**Source text**
A context management strategy where information is revealed in layers — showing only metadata at first, then revealing full details only when the agent decides it's needed. This prevents context window overload while giving access to hundreds or thousands of knowledge sources.

How It Works in Agent Skills

  1. At startup — Agent sees only skill name + short description (like book titles on a spine)
  2. At runtime — When agent decides a skill is relevant, it reads the full SKILL.md
  3. On demand — Rest of the skill folder (scripts, templates, examples) is organized for easy access

Why It Matters

Without progressive disclosure, giving an agent hundreds of skills would consume the entire context window with instructions before any work begins. With progressive disclosure, the agent pulls only what it needs, when it needs it.

Analogy

Like a library: you see the catalog (metadata), pull a book from the shelf (full instructions), and read the appendices (scripts and templates) only if needed.

**Data section**
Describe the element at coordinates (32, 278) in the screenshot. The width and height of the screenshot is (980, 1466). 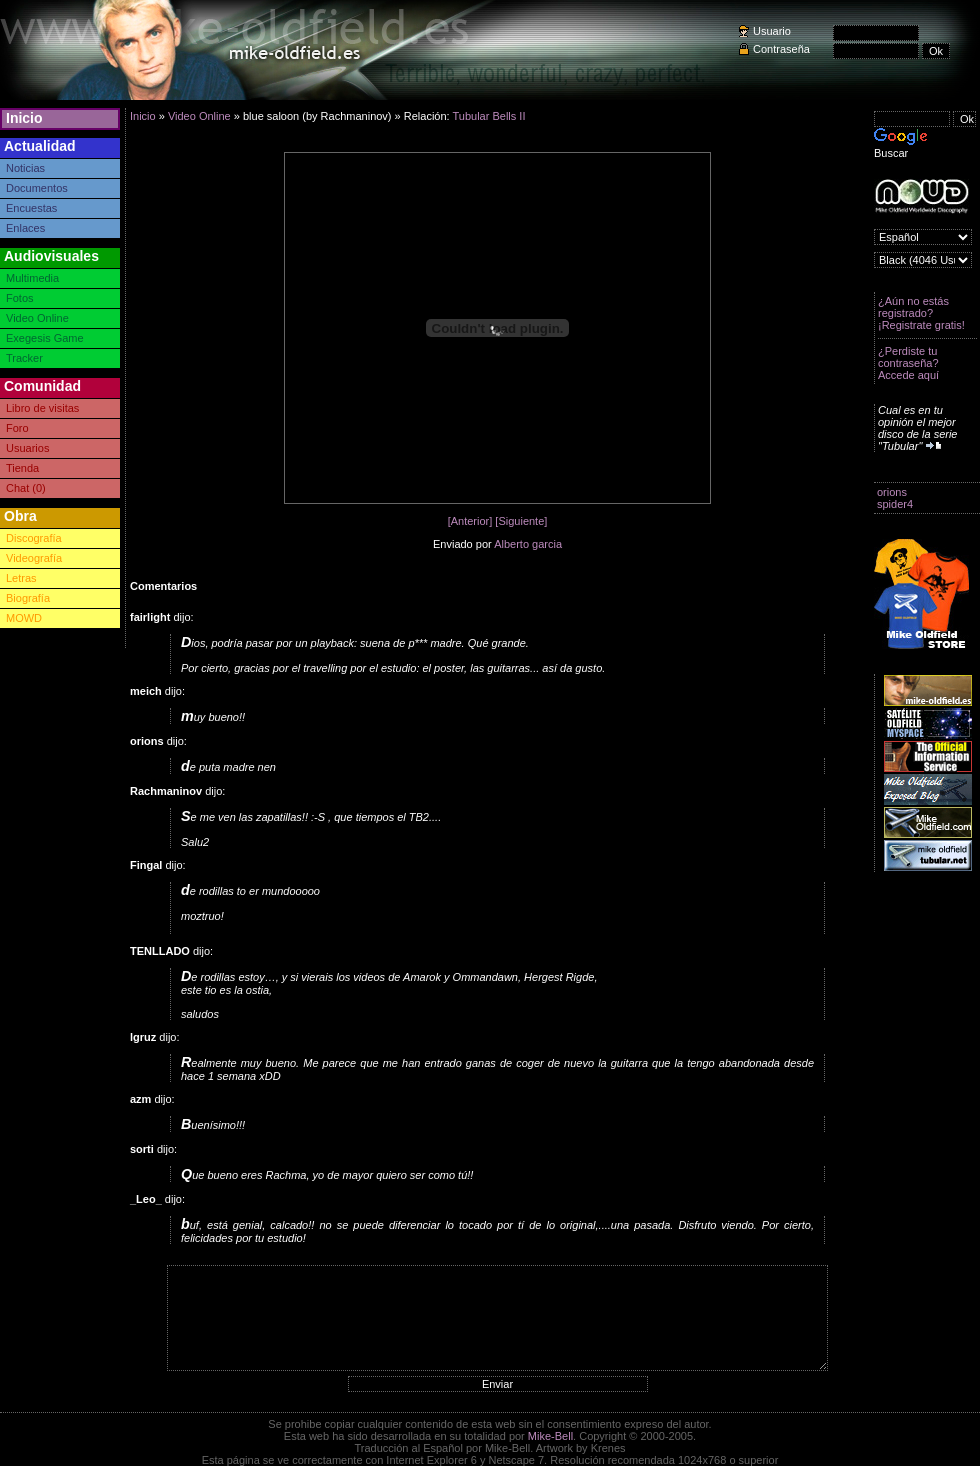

**Given task**
Reproduce the passage of the text on progressive disclosure from "Why It Matters" to "it needs it.". The material is separate from the text on progressive disclosure.

**Solution for this problem**
Why It Matters

Without progressive disclosure, giving an agent hundreds of skills would consume the entire context window with instructions before any work begins. With progressive disclosure, the agent pulls only what it needs, when it needs it.